** Opening Working data block **

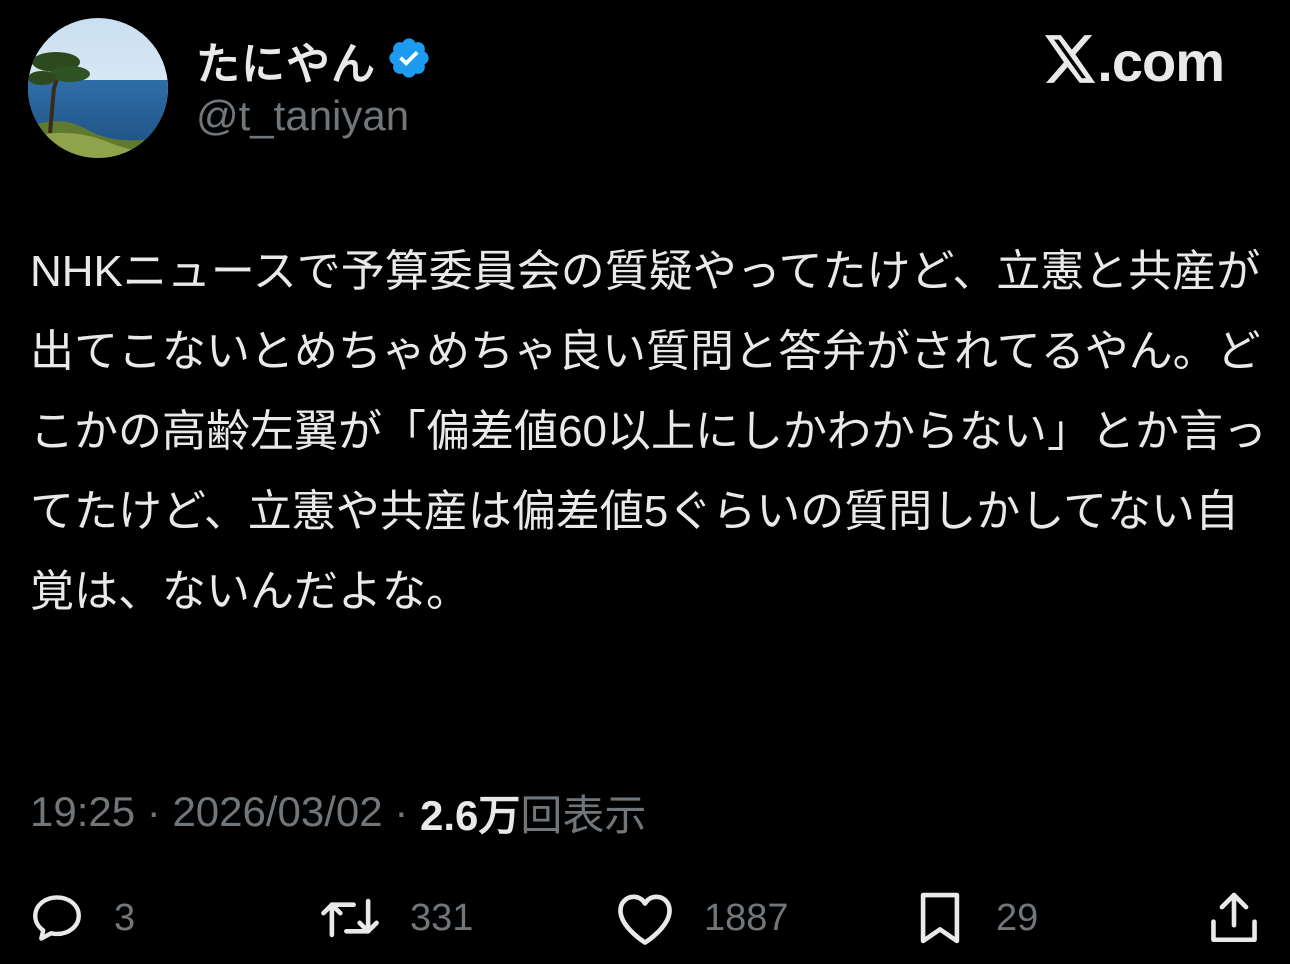 This screenshot has width=1290, height=964. What do you see at coordinates (1071, 61) in the screenshot?
I see `x-logo-icon` at bounding box center [1071, 61].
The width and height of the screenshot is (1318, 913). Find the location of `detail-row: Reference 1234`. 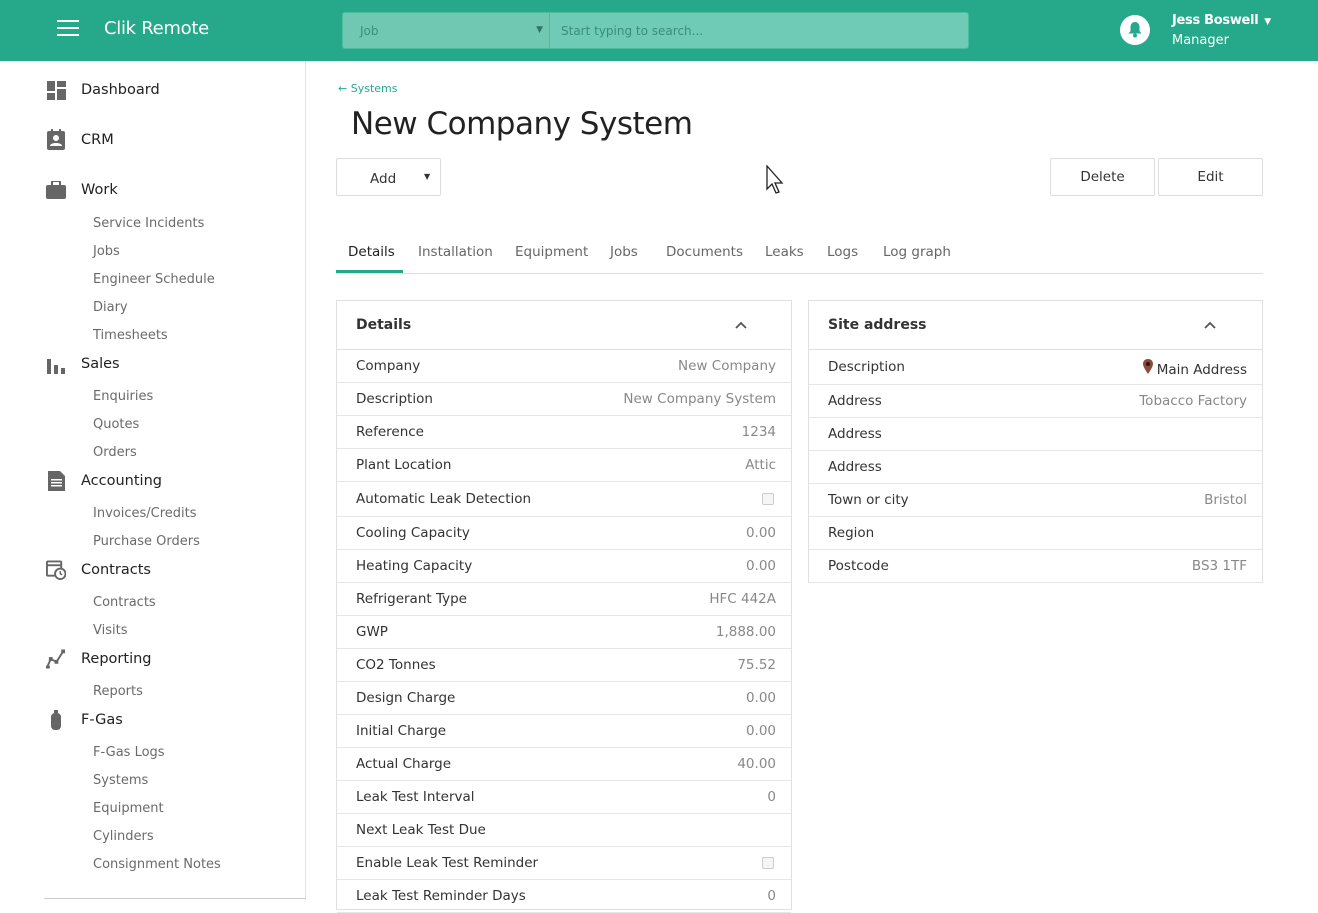

detail-row: Reference 1234 is located at coordinates (564, 432).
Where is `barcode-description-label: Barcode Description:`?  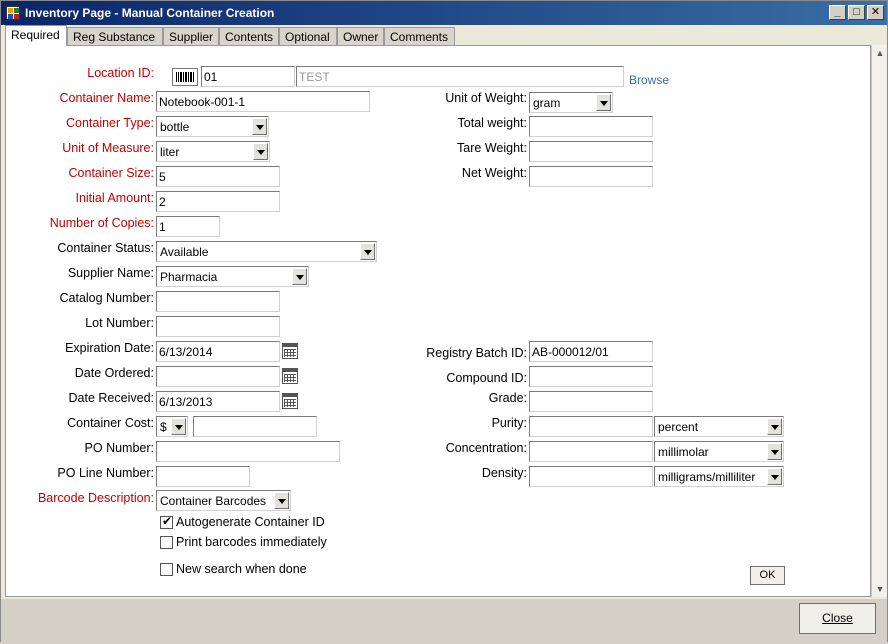
barcode-description-label: Barcode Description: is located at coordinates (96, 498).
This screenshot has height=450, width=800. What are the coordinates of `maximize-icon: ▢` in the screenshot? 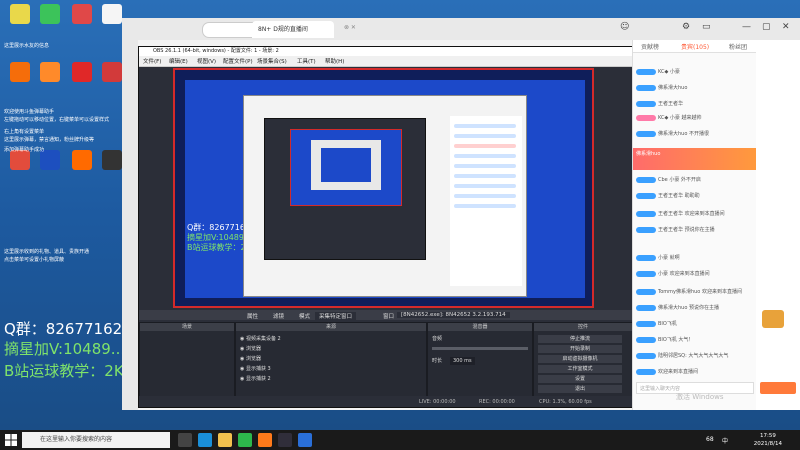 It's located at (766, 27).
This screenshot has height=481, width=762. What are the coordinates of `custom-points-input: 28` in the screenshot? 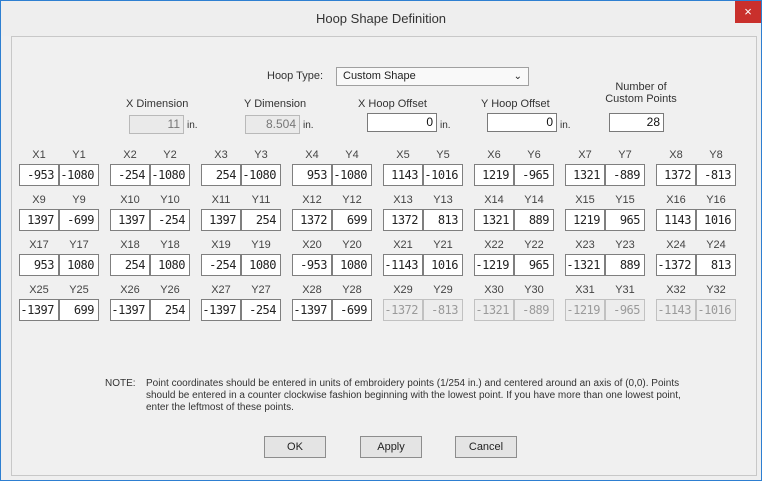 It's located at (636, 122).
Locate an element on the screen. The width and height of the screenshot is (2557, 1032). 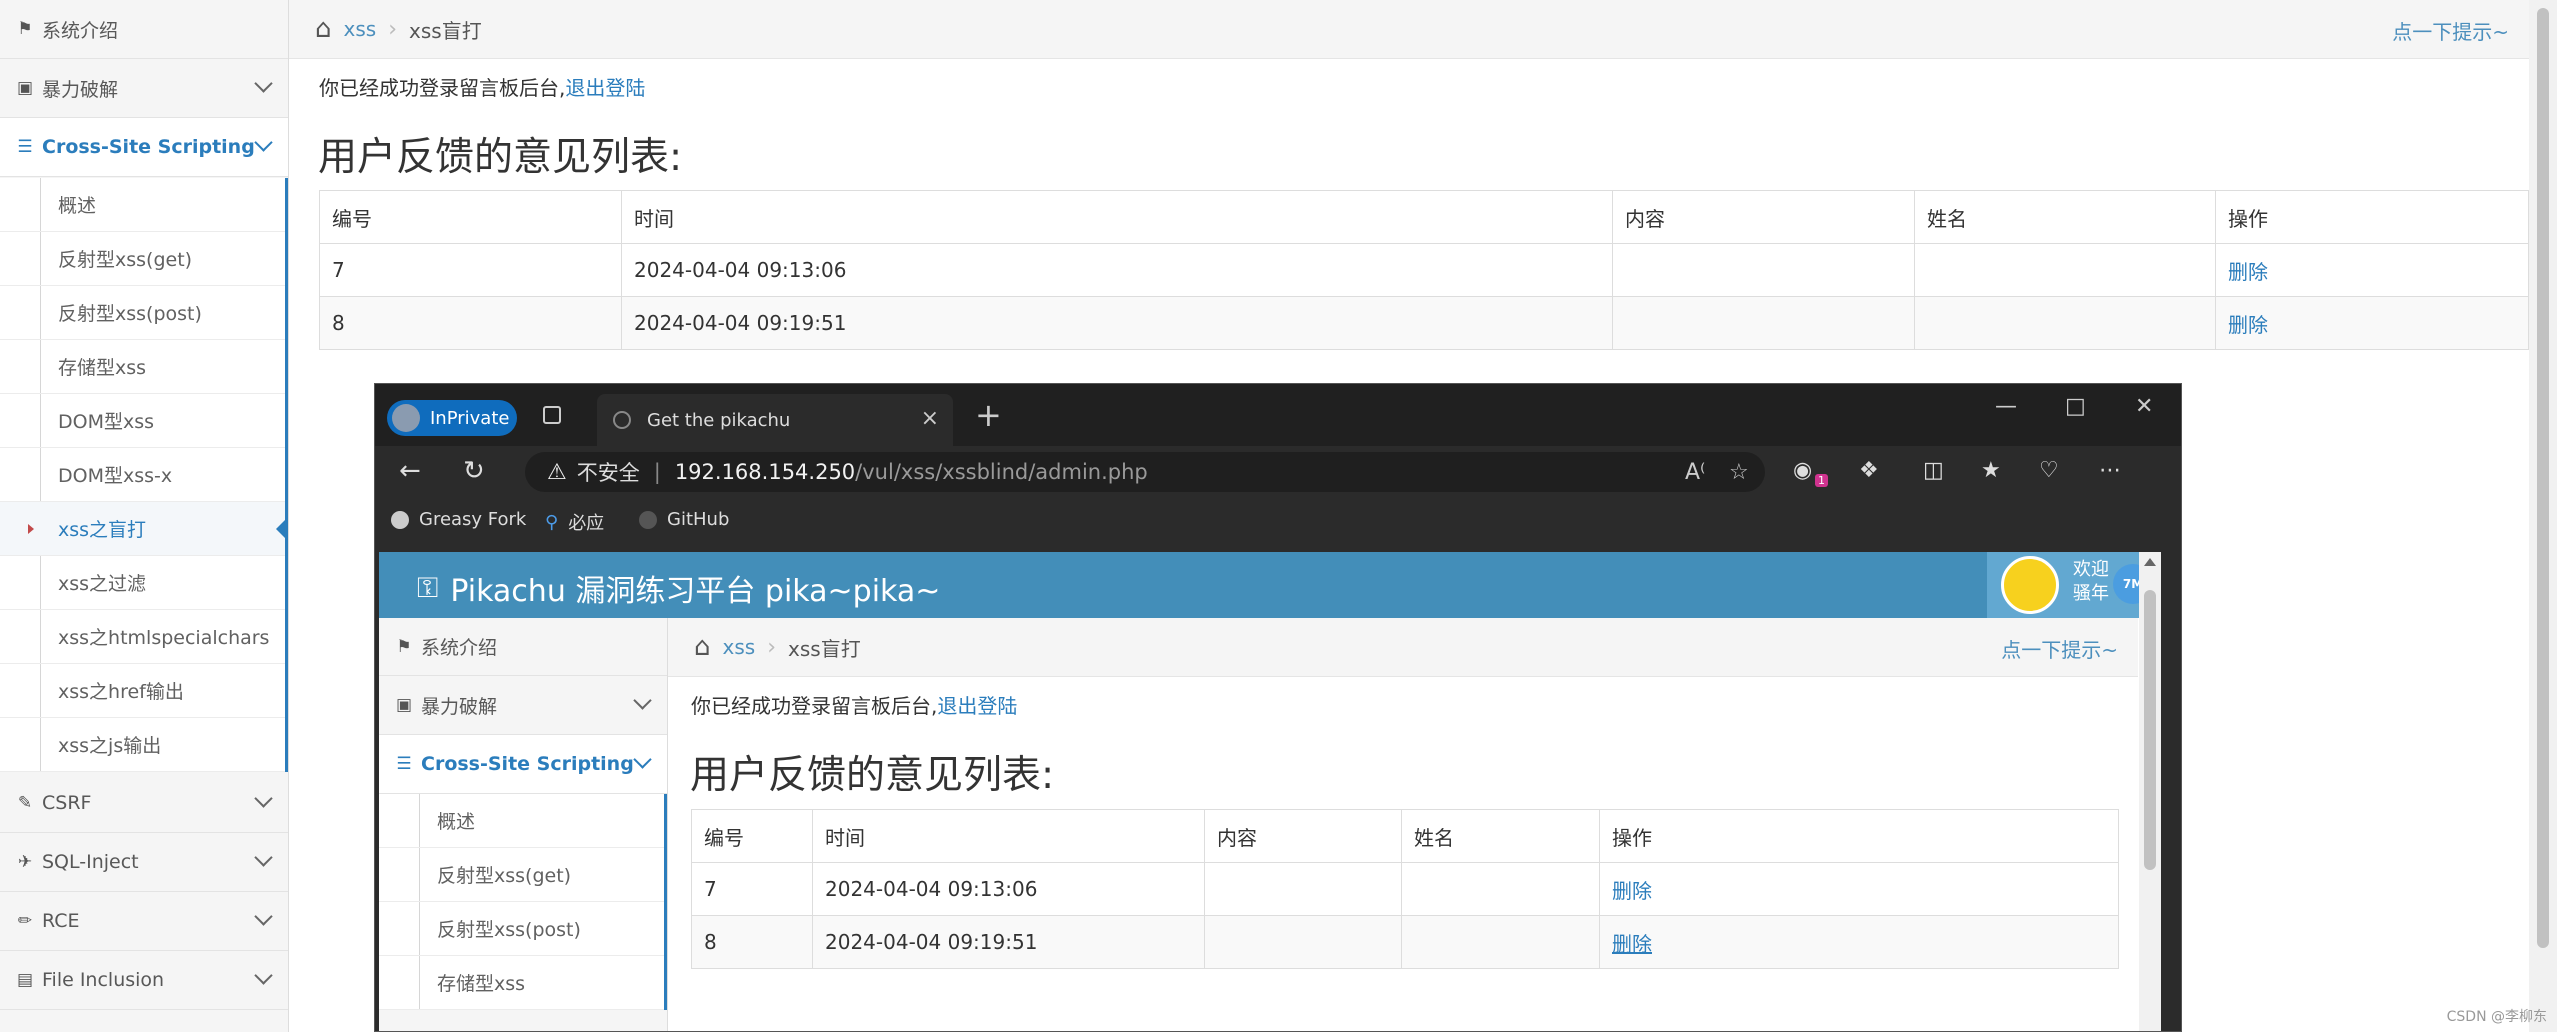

** Closing Working data block **

▶ Problem
Transcribe the part of the material that opens with the line containing "The width and height of the screenshot is (1318, 913)." and closes with the line containing "detail-row: Reference 1234 is", including both of those lines. Leave the pictures out of your answer.

▶ Task response
The width and height of the screenshot is (1318, 913). Find the location of `detail-row: Reference 1234`. 

detail-row: Reference 1234 is located at coordinates (564, 432).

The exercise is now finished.